From the line containing "Click the Weekly: Cumulative Reach title" through the last line of the entries below, transcribe each line exactly, excluding any picture.

START Task material

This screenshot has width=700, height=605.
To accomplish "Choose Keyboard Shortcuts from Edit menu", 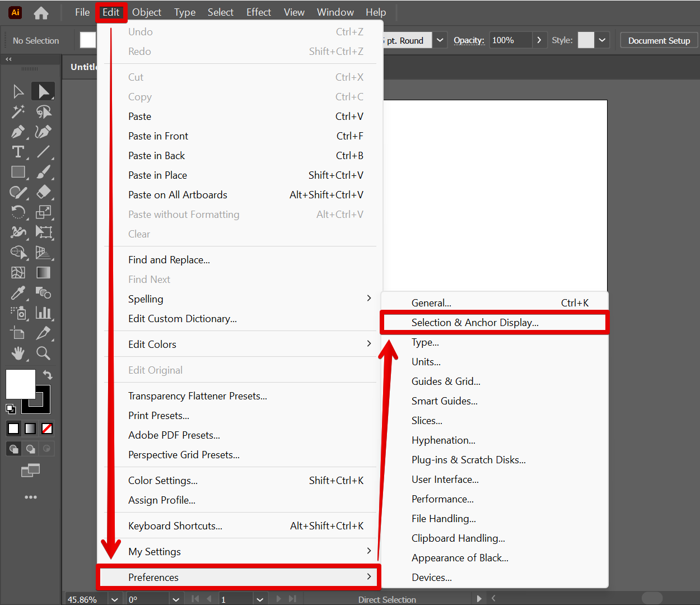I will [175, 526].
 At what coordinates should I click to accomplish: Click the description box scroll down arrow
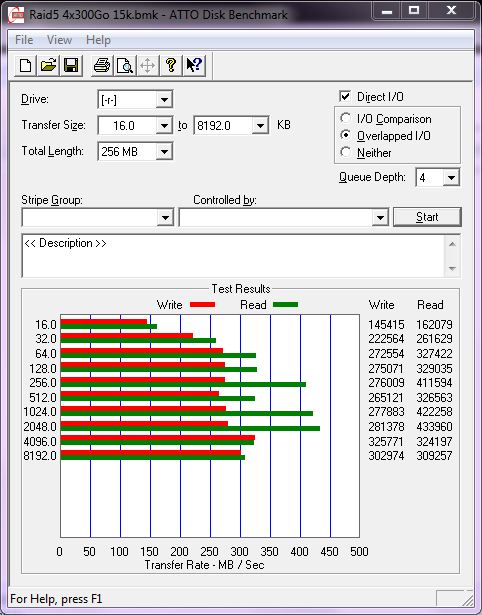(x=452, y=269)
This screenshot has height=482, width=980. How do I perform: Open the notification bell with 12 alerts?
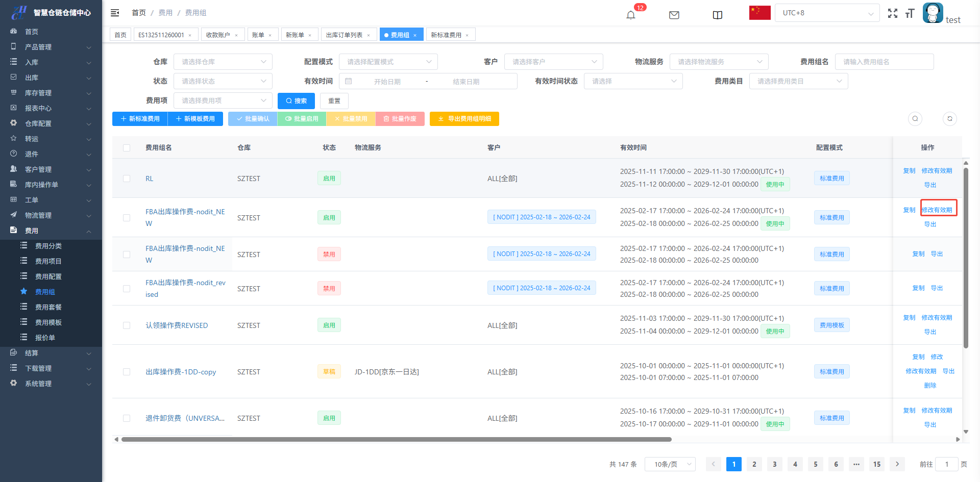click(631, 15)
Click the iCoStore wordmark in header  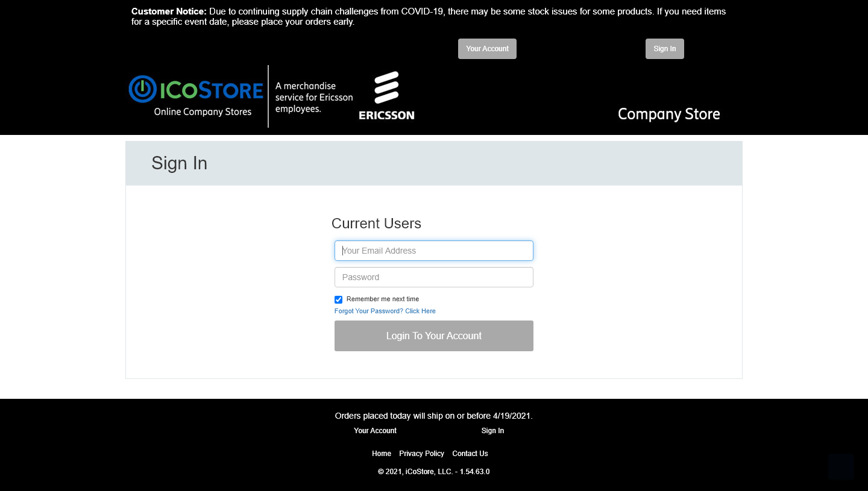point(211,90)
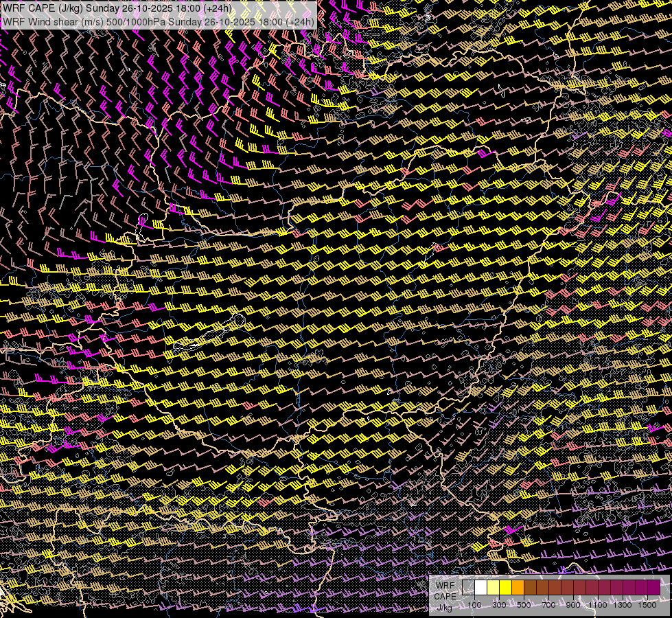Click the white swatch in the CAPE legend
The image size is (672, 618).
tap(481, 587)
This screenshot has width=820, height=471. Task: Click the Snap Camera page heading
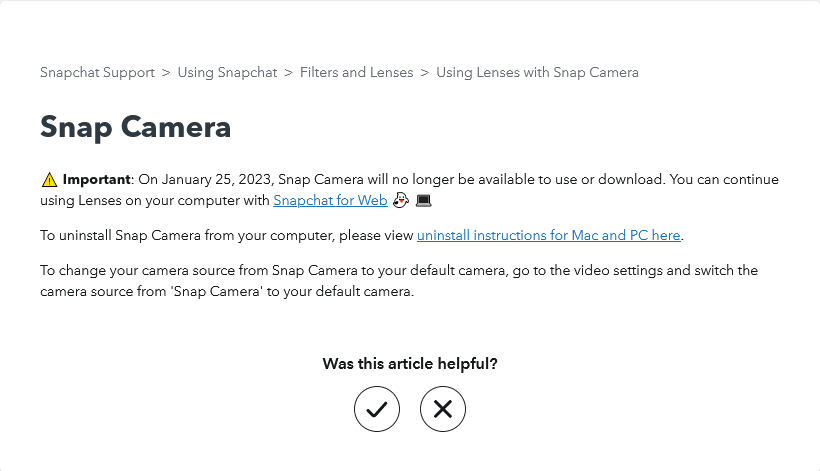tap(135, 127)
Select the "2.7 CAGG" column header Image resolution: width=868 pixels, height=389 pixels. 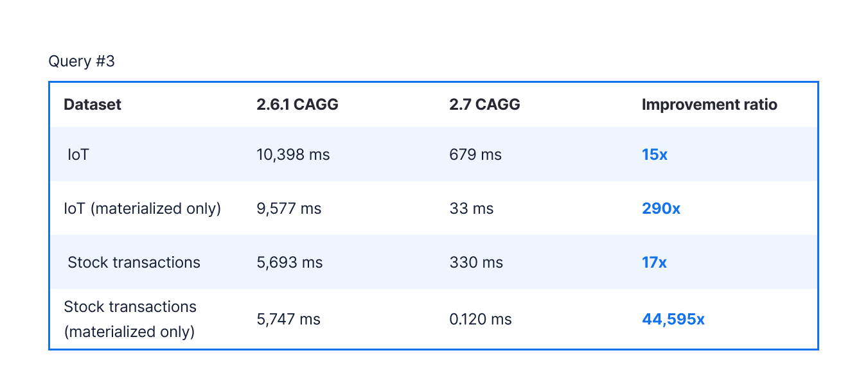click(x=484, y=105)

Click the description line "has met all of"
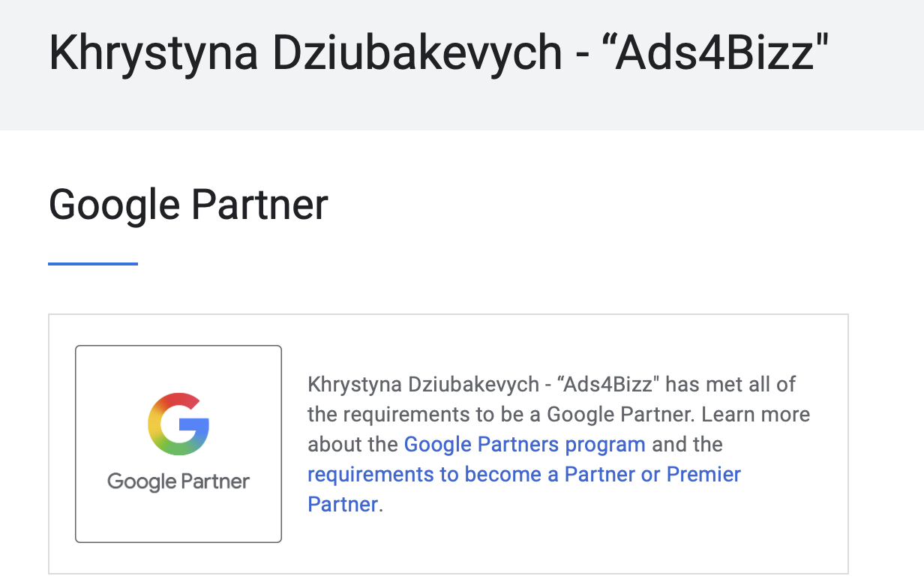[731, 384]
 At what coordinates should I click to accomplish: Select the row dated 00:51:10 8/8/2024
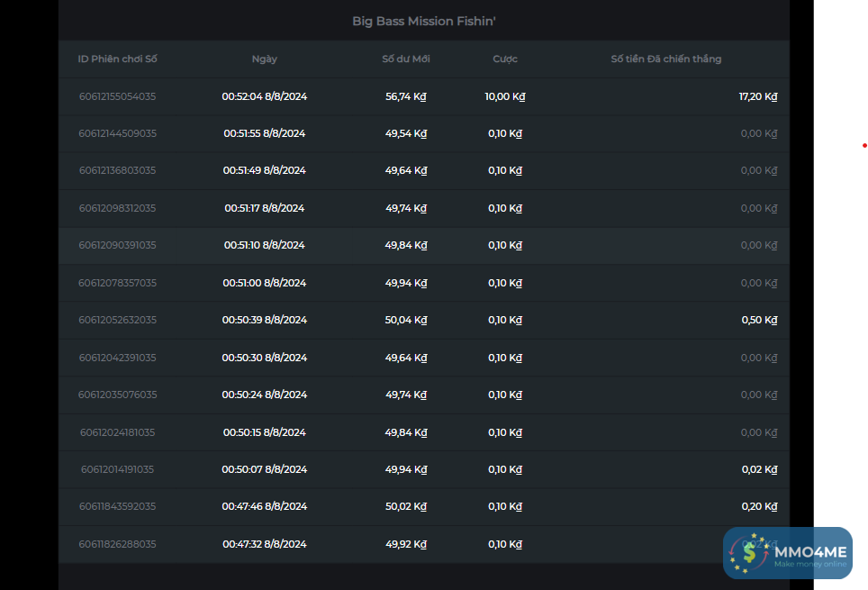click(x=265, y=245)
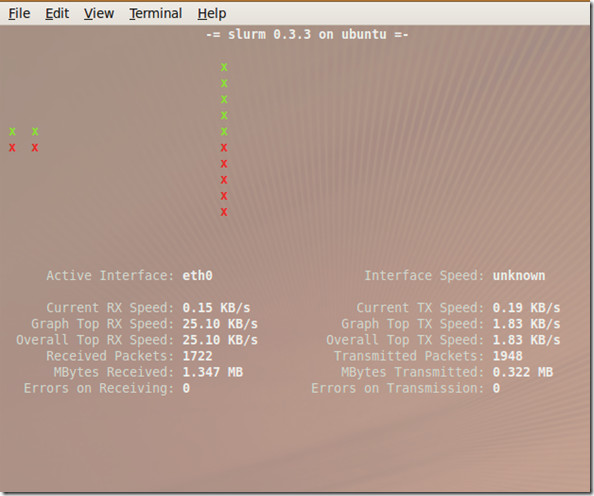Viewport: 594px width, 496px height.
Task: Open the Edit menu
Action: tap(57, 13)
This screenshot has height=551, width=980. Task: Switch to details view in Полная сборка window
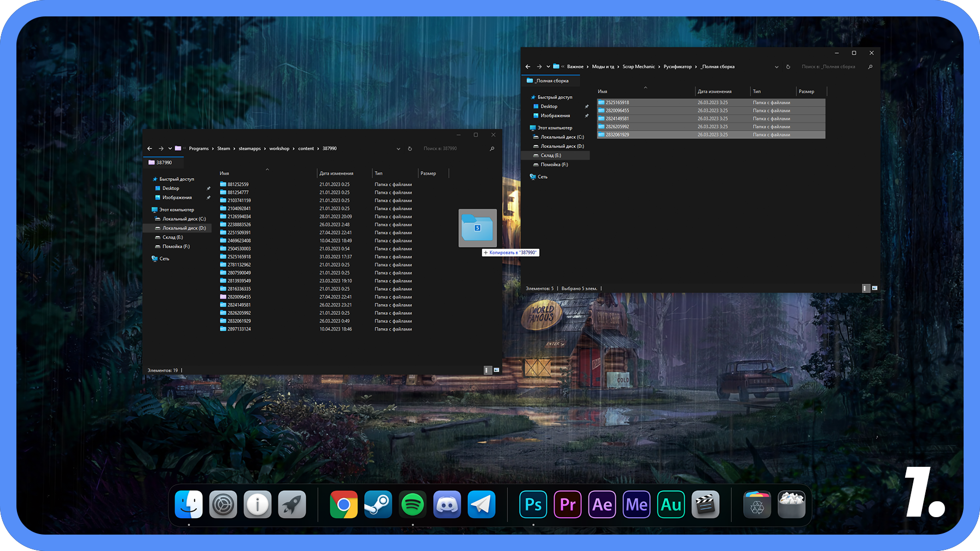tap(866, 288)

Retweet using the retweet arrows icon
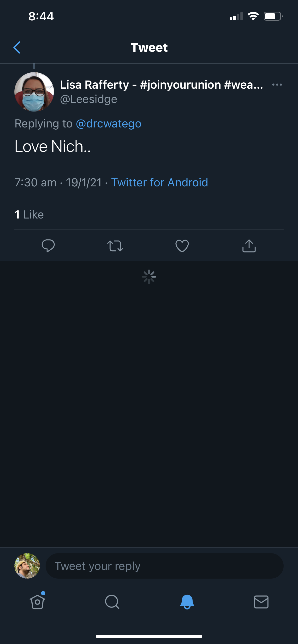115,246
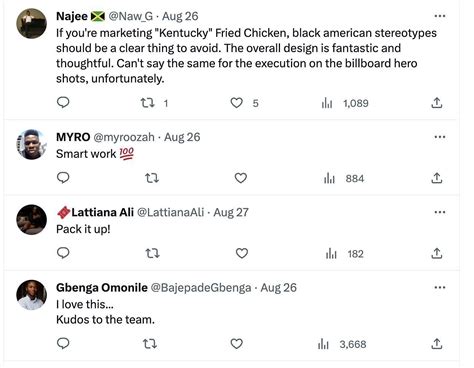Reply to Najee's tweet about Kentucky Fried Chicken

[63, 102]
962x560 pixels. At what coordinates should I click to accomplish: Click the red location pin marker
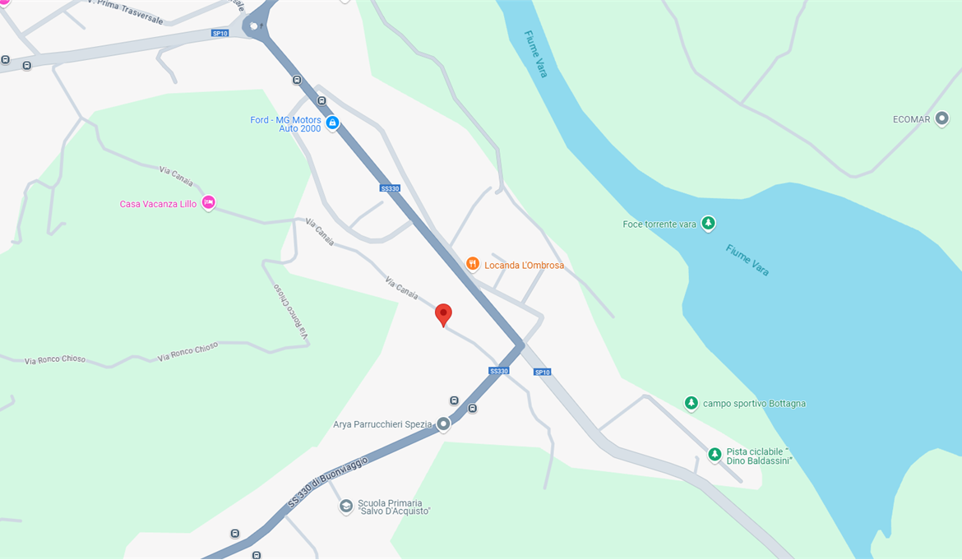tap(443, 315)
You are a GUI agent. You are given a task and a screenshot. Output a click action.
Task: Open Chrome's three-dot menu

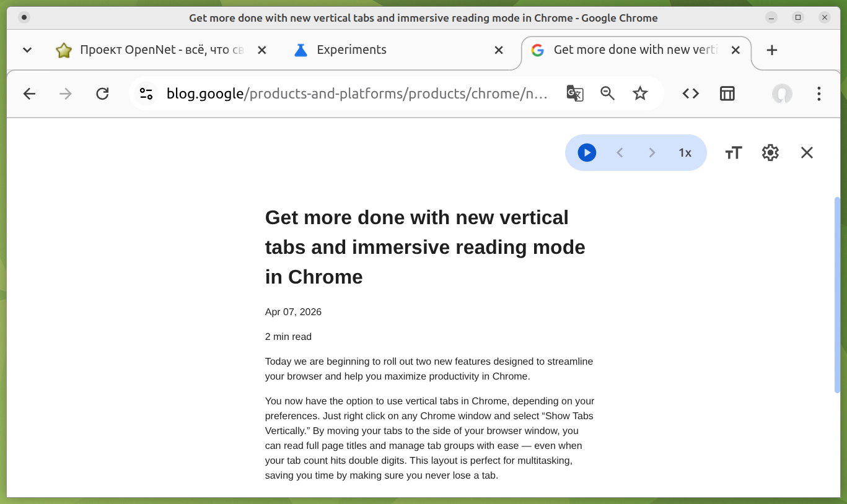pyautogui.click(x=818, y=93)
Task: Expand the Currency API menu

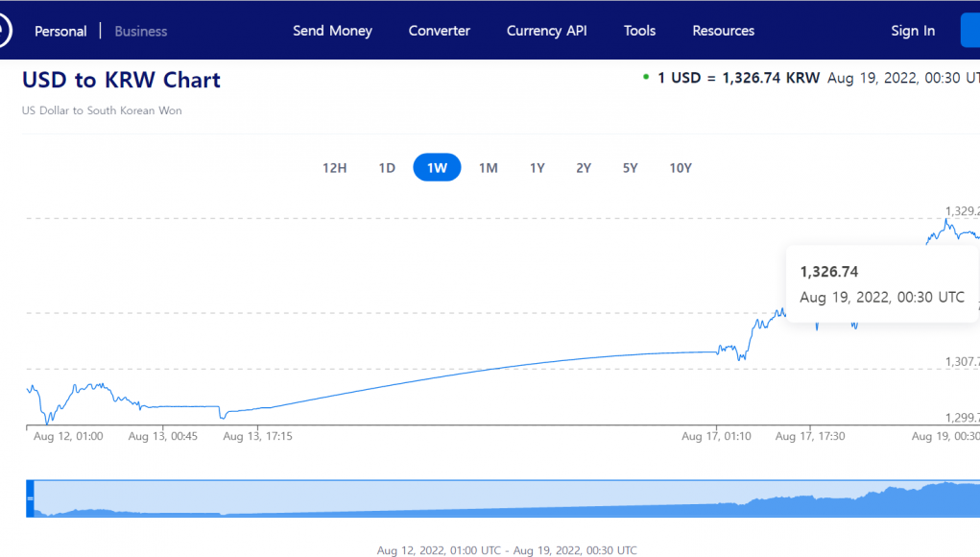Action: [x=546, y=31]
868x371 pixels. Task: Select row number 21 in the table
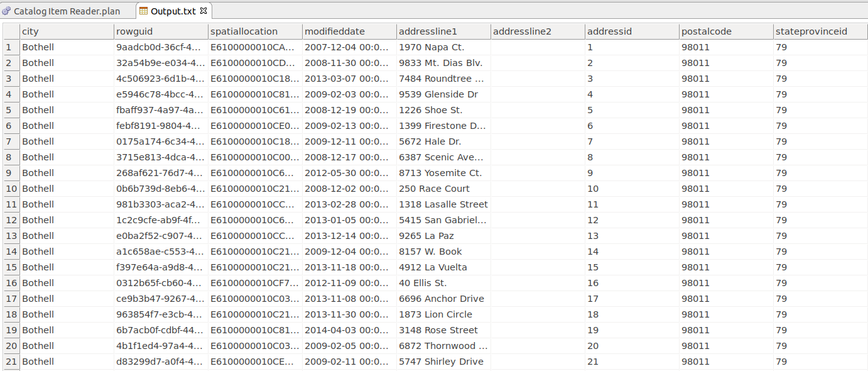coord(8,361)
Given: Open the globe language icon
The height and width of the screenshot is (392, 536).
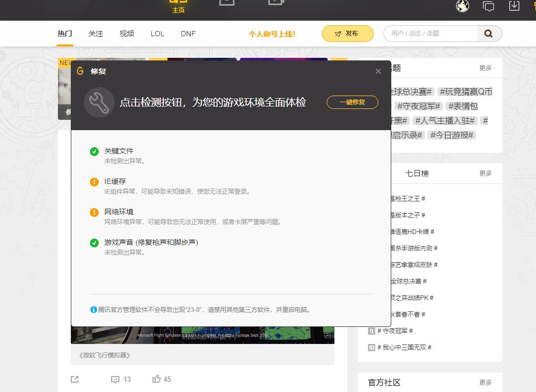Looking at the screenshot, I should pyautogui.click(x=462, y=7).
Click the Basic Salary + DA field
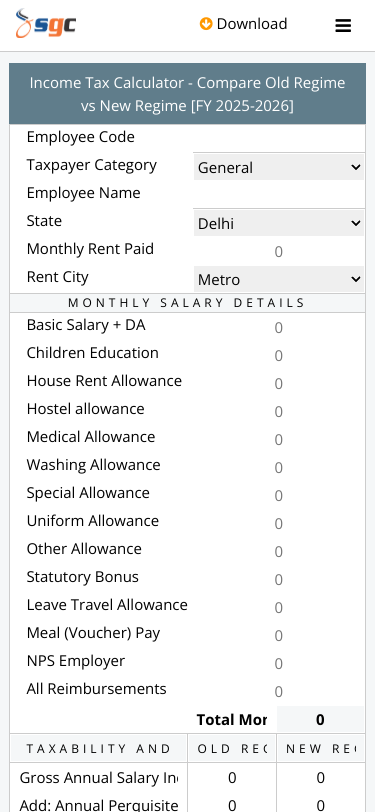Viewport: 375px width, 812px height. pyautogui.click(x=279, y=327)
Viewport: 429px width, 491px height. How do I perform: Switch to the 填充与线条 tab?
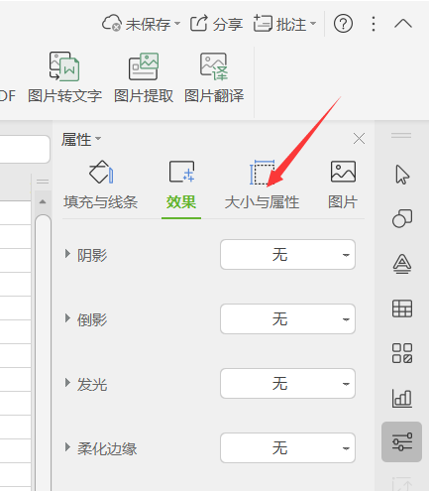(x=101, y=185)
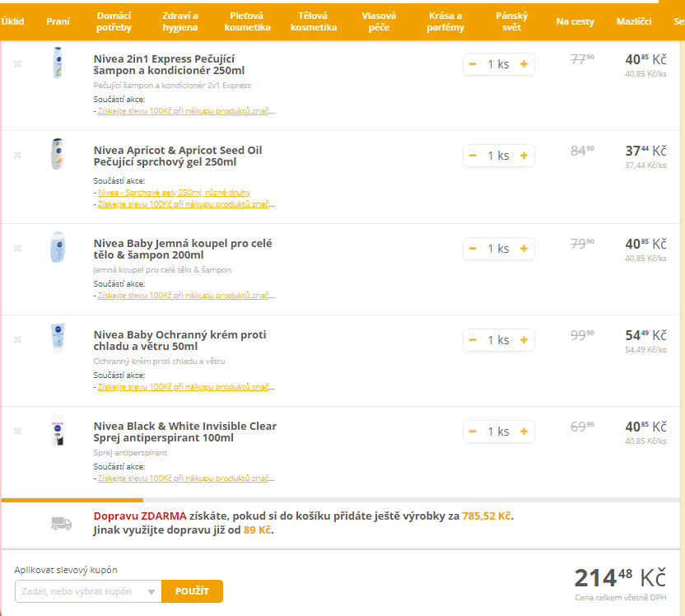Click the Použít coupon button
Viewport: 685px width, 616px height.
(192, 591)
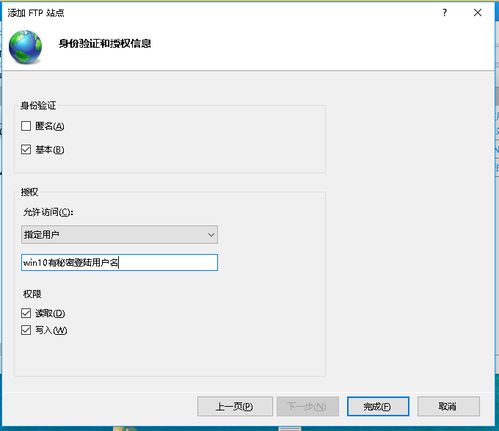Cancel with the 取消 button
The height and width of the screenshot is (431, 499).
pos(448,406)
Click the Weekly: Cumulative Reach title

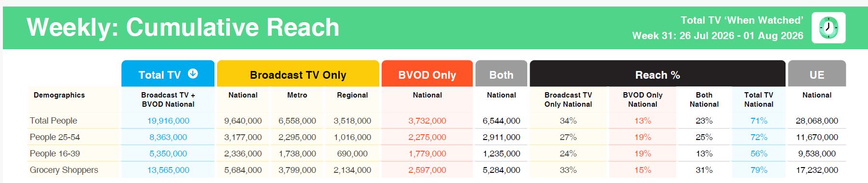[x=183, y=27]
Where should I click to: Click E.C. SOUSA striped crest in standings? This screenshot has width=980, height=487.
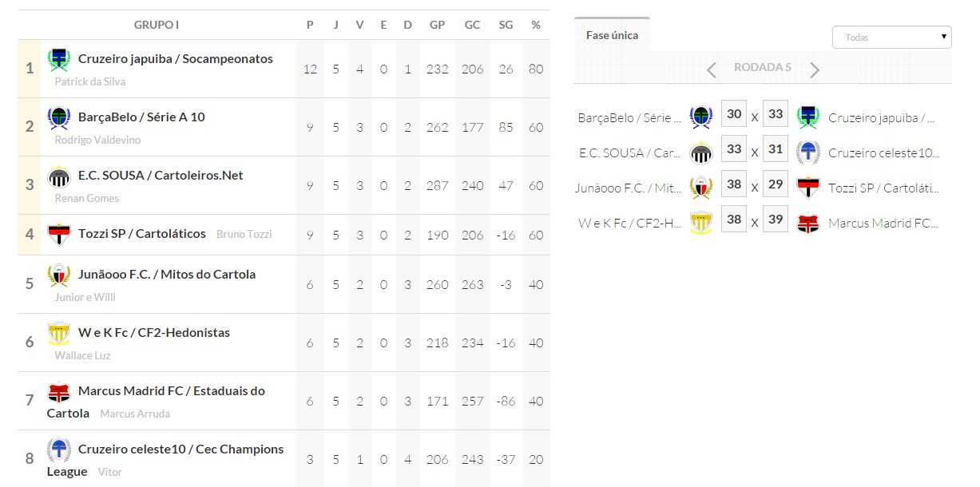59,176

END Task material

◆ Task output ◆
Click the Weekly: Cumulative Reach title

[x=183, y=27]
Where should I click to: Click E.C. SOUSA striped crest in standings? This screenshot has width=980, height=487.
59,176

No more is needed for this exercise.